Ursodeoxycholic acid (UDCA) is currently the only approved drug used to treat PBC and
patients treated with UDCA have improved survival. In Denmark all PBC patients are offered
UDCA treatment. However, up to 40% of PBC patients may be classified as insufficient
responders to UDCA treatment with male gender, low age, and low Vitamin D level at diagnosis
associated with insufficient response. More precise predictors of insufficient response to
UDCA treatment are important to find as insufficient responders have worse 10-year survival
probability than responders. The high proportion of insufficient responders has fuelled the
search for novel treatment options, including fibrates, budesonide, and obeticholic acid.
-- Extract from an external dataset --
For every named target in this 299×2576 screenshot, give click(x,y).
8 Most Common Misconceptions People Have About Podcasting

Despite response to UDCA treatment, liver transplantation remains the only cure for PBC and
patients with expected survival less than one year are potential candidates for liver
transplantation.
Bezafibrate Bezafibrate is a pan-peroxisome proliferator-activated receptor (PPAR) agonist.
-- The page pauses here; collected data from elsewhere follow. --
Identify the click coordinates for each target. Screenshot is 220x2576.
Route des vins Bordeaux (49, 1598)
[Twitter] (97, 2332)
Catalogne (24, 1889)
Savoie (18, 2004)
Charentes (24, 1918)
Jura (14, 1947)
For decades, bezafibrate has been prescribed for various indications including
hyperlipidemia. Thus, adverse effects are well described. Recently, a phase 3 trial showed
promising results as an add-on therapy to UDCA in reducing ALP in PBC patients, who had
insufficient response to UDCA alone. Hence, Danish hepatologists are starting to use
bezafibrate as second line, add-on, therapy in PBC patients.
Soluble CD163 and fibrosis markers In PBC, inflammation is attributed to an immune response
to mitochondrial autoantigens followed by development of anti-mitochondrial antibodies
(AMAs); and accompanied by inflammation of small bile ducts. The pathogenesis includes both
CD4 and CD8 cells, which in the presence of biliary cells expressing the 2-oxo-dehydrogenase
pathway (PDC-E2) activates macrophages via granulocyte macrophage colony-stimulating factor.
The activated macrophages, together with AMAs, produce a proinflammatory response with
subsequent liver inflammation and fibrosis. Thus, macrophages seem to be involved in PBC
disease severity and progression. The investigators recently showed that the macrophage
activation marker soluble (s)CD163 is associated with long-term prognosis in PBC patients.
Further, the investigators research group have shown increased levels of sCD163 in relation
to liver fibrosis/cirrhosis in patients with chronic viral hepatitis (HBV and HCV),
non-alcoholic fatty liver disease (NAFLD/NASH) and alcoholic liver disease (alcoholic
hepatitis and cirrhosis) and liver disease severity including risk of portal hypertension and
development of complications and mortality. Moreover, the investigators also demonstrated
sCD163 is associated with early and long-term prognosis of patients with cirrhosis and
acute-on-chronic liver failure.
Fibrosis is a hallmark of liver disease progression and extracellular matrix (ECM) turnover
is a prominent feature of chronic inflammatory liver diseases including PBC. ECM protein
degradation and formation generate fragments reflecting aspects of the tissue turnover
balance when quantified in the blood. PRO-C3 and PRO-C4 reflect type III and IV collagen
formation, whereas C3M and C4M are markers for degradation of type III and IV. The
investigators aim to investigate changes in these fibrosis markers before and after
bezafibrate treatment, to demonstrate if these novel finger print protein biomarkers may be
useful for treatment response in PBC patients.
Bile acids In PBC there is intrahepatic accumulation of potentially cytotoxic bile acids
resulting in liver damage. Further the composition of bile acids is changed, resulting in
changes of microbiota and in the integrity of the intestinal wall, potentially allowing an
increased flux of inflammatory metabolites to the liver. Exploration of potential changes in
bile acid profile caused by bezafibrate treatment may improve understanding of the treatment
effects and provide identification of specific treatment targets.